平等寺に通じる大根峠で、盛大に転倒する。自然道はだいたい無心で歩く。考え事をすると危険だからなのだが、この時ついつい考えてしまった。昨日お参りした山上の2つの寺の名前は何だったかと思い、「太龍寺と…あと1つが思い出せない…ッ」と頭が思い出そうとしたその瞬間に石につまずき、回避動作もできずに体ごと地面に落ちる。無心であればつまずいた瞬間に軸足に体重を戻してつまずいた方の足を別の地点に踏み直す、というこの回避動作を反射的にとれる。それができないことが体が落ちる前から認識され、敗北感を味わう。完敗である。誰が、何に負けたのか? 身体が、頭に負けたのである。身体を主体に歩くことの、なんと難しいことか。

平等寺を出て、アスファルトをひたすら歩く。薬王寺への道は山ルートと海ルートがある。山ルートは単調、交通量が多いが距離が短い。
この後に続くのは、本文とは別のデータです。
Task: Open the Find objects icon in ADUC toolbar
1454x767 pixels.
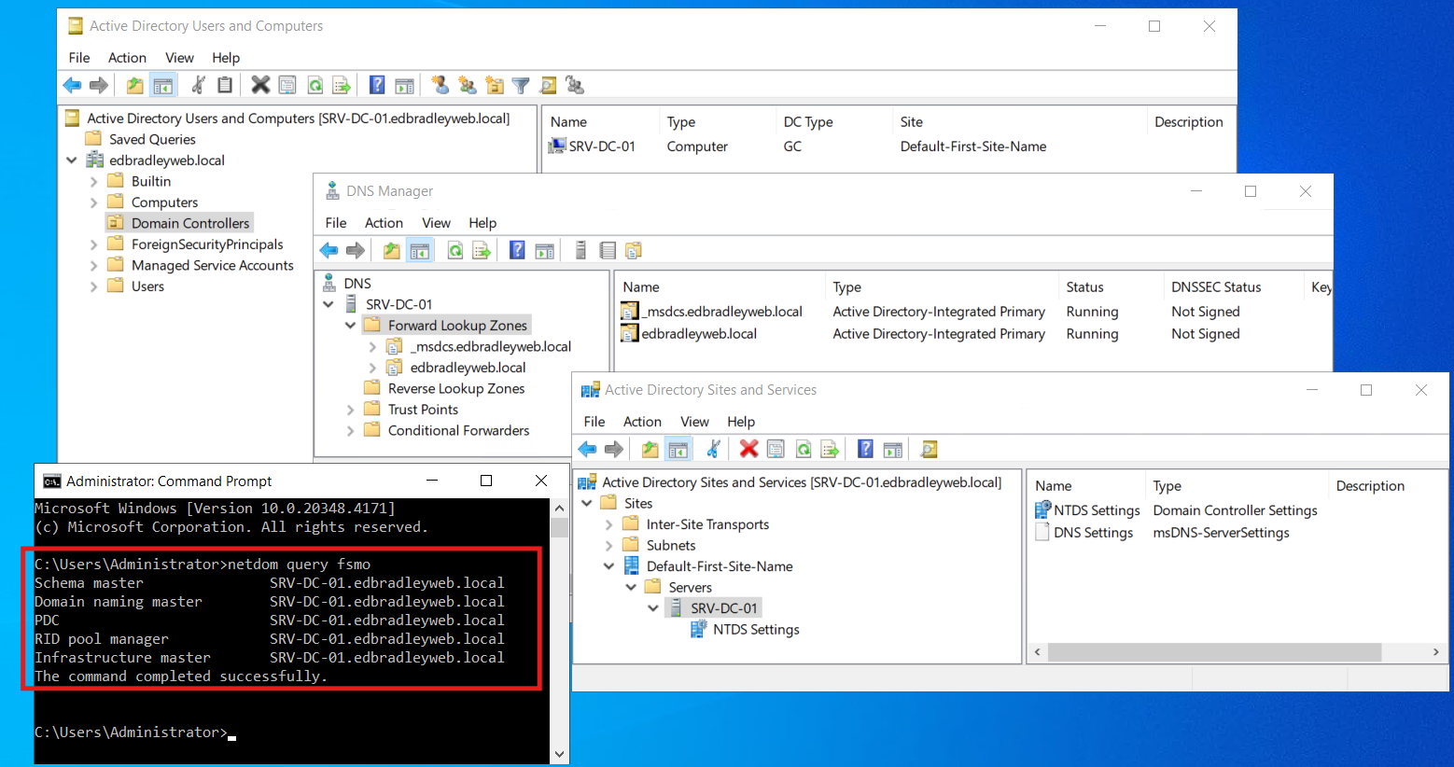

海ルートは町を通るし海も見える道だが、遠くなる。楽しく歩くなら、容赦なく後者である。昨日までは平均して一日に20キロを歩いていたが、今日の海ルートは難所がないものの27キロほどある。冒険だが、きっとなんとかなる。ひたすら歩く。

日和佐の町に入った頃には、身体は随分くたびれている。余計な力を加えないと前に歩けないもどかしさがある。一度止まるともう歩けなくなりそうな強迫感。息も絶え絶えに、薬王寺が先に見える橋を渡っていると、後ろから名前で呼ばれる。かなり驚き、ありうる可能性が1つしか浮かばず、相手の身なりを気にせず問いかける。「薬王寺の宿坊の方ですか?」「いえ。あの、昨日『碧』に泊まられましたよね。…さんから『今日、下駄の人がそちらに泊まりに行くかもしれない』と電話をもらいまして。ここの近所で遍路宿をやっているの者です」なるほど。おかみさんが丁寧に名前まで伝えてくれていたのだ。そして「お宿ひわさ」のおかみさんは、通りを闊歩する下駄の音を耳にして追いかけてきたのだ。「すみません。宿坊が空いてなかったらお願いしようと思っていたんですが、予約がとれましたので」「そうですか、それはよかった。薬王寺はもうすぐですよ。お気をつけて」ありがたいことである。そして遍路宿ネットワークは、密なものなのだ。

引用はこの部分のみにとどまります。